Il fermo di Mediterranea, la nave dell’omonima ong è totalmente illegittimo e per questo deve essere sospeso. Senza neanche convocare l’avvocatura di Stato per ascoltare la tesi del Viminale, il tribunale di Agrigento ha annullato “inaudita altera parte” il fermo ordinato dopo l’ultima missione, perché – emerge dal provvedimento – mancano i presupposti legali di base.

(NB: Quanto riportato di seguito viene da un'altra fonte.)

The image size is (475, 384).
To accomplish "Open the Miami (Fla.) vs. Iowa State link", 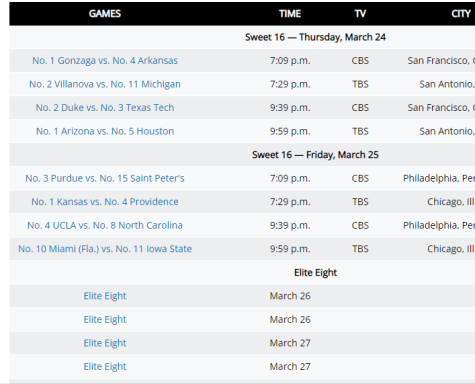I will (105, 249).
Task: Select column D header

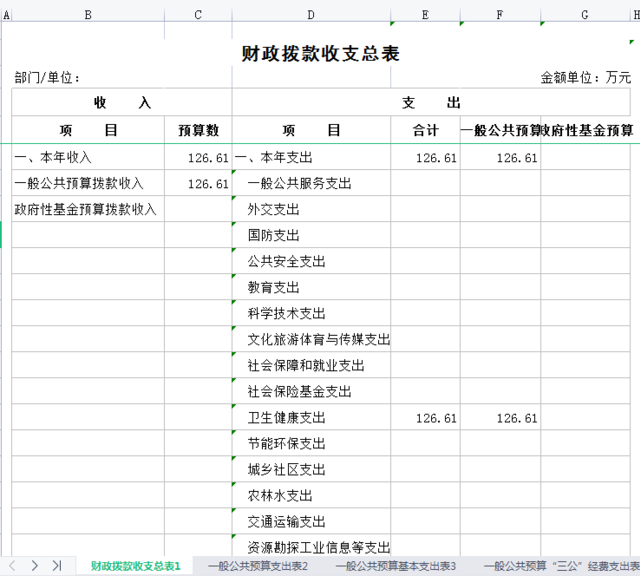Action: tap(311, 15)
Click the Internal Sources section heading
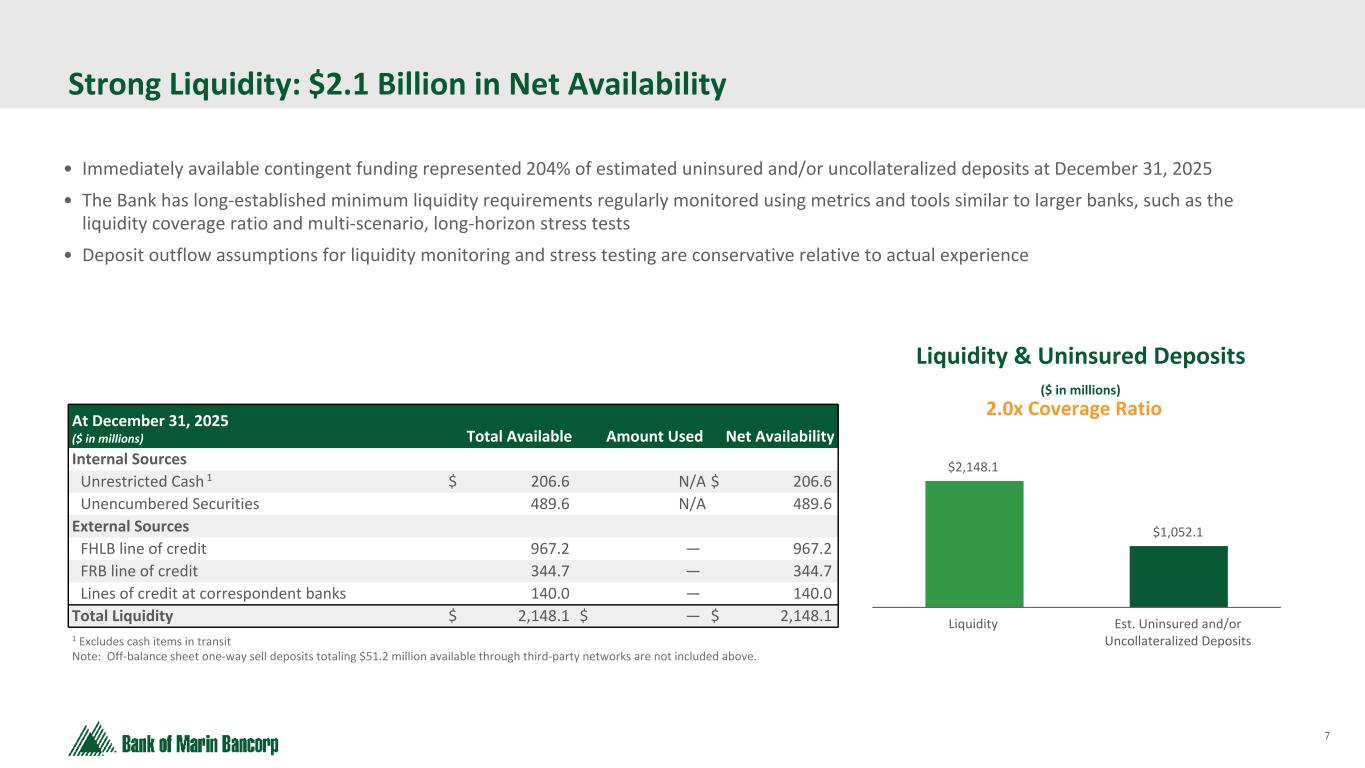This screenshot has width=1365, height=768. (x=129, y=459)
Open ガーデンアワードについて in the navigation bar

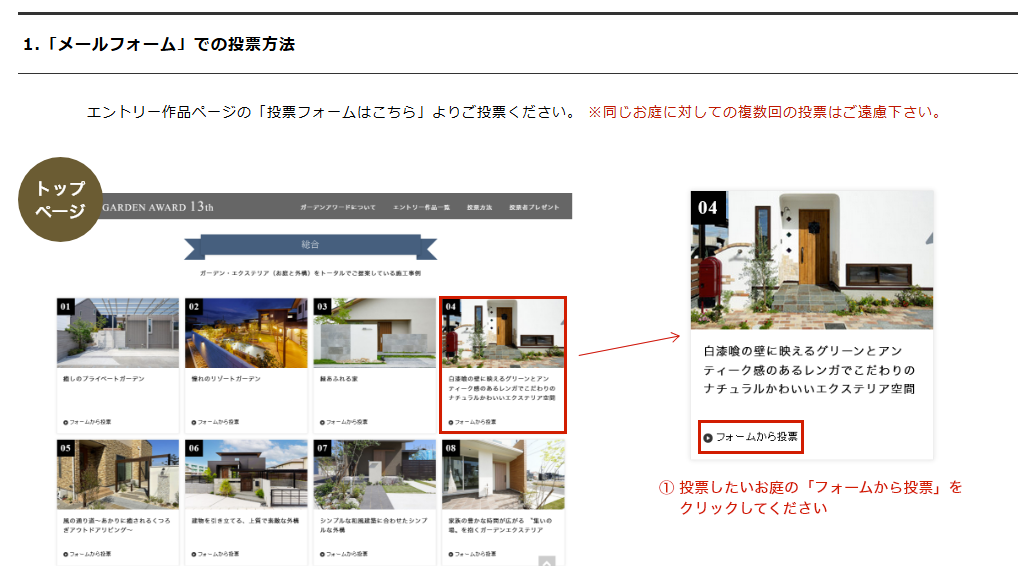click(x=337, y=207)
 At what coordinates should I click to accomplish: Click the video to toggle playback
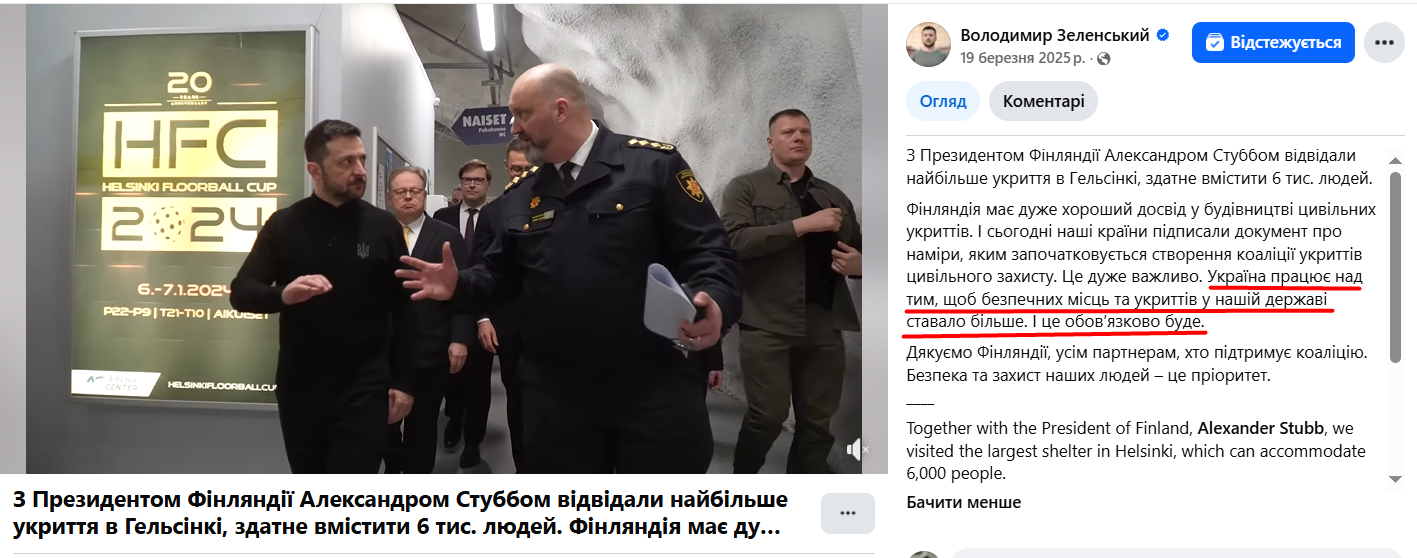443,238
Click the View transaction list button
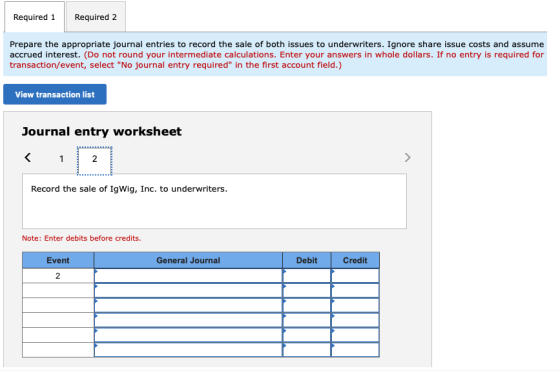 [55, 94]
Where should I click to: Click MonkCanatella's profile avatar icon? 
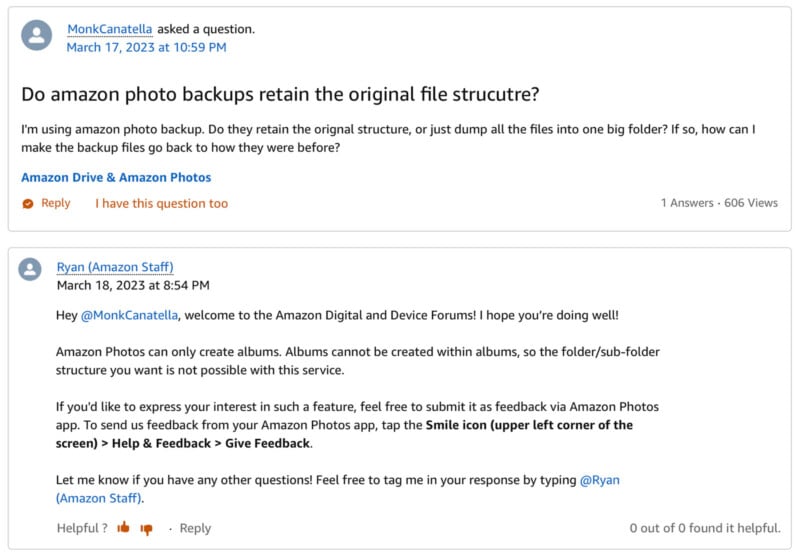(36, 35)
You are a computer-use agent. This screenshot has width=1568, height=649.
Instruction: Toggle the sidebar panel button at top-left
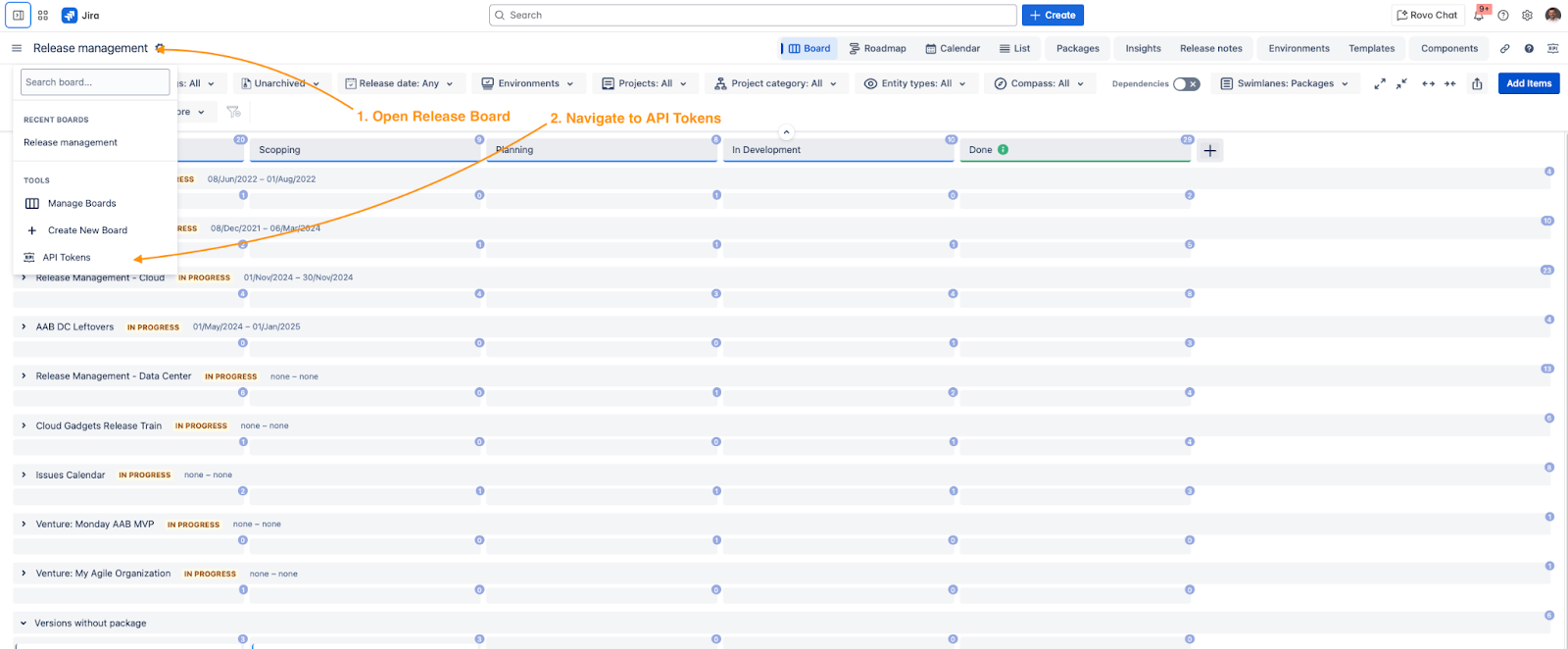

Fermo privo di presupposto legale

Il nodo è la reiterazione, contestata al comandante e all’ong, per imporre uno stop di venti giorni e una multa di 10mila euro. Peccato che nessuno dei precedenti fermi che hanno raggiunto la nave, sia quando era in mare come Sea Eye4, sia da quando è diventata Mediterranea, sia mai diventato definitivo. Una vittoria per l’ong italiana, che da agosto, quando ha inaugurato la sua nuova omonima nave, per due volte è andata in missione e per due volte è stata fermata, con provvedimento in seguito annullato dai giudici.

Due missioni, due stop entrambi sospesi

Il pretesto per il fermo è sempre stato il medesimo: non aver rispettato il porto sicuro assegnato. Genova, la prima volta. Livorno, la seconda. Peccato che, nel primo caso, quella decisione – ha stabilito il giudice con un provvedimento d’urgenza che nel merito sarà discusso il 17 dicembre - sia stata presa “esclusivamente per motivi solidaristici” e per “tutelare la vita delle persone”, bene anche giuridico che merita speciale tutela al pari dei diritti di chi, come l’equipaggio di una nave di soccorso, lavora per salvaguardarla.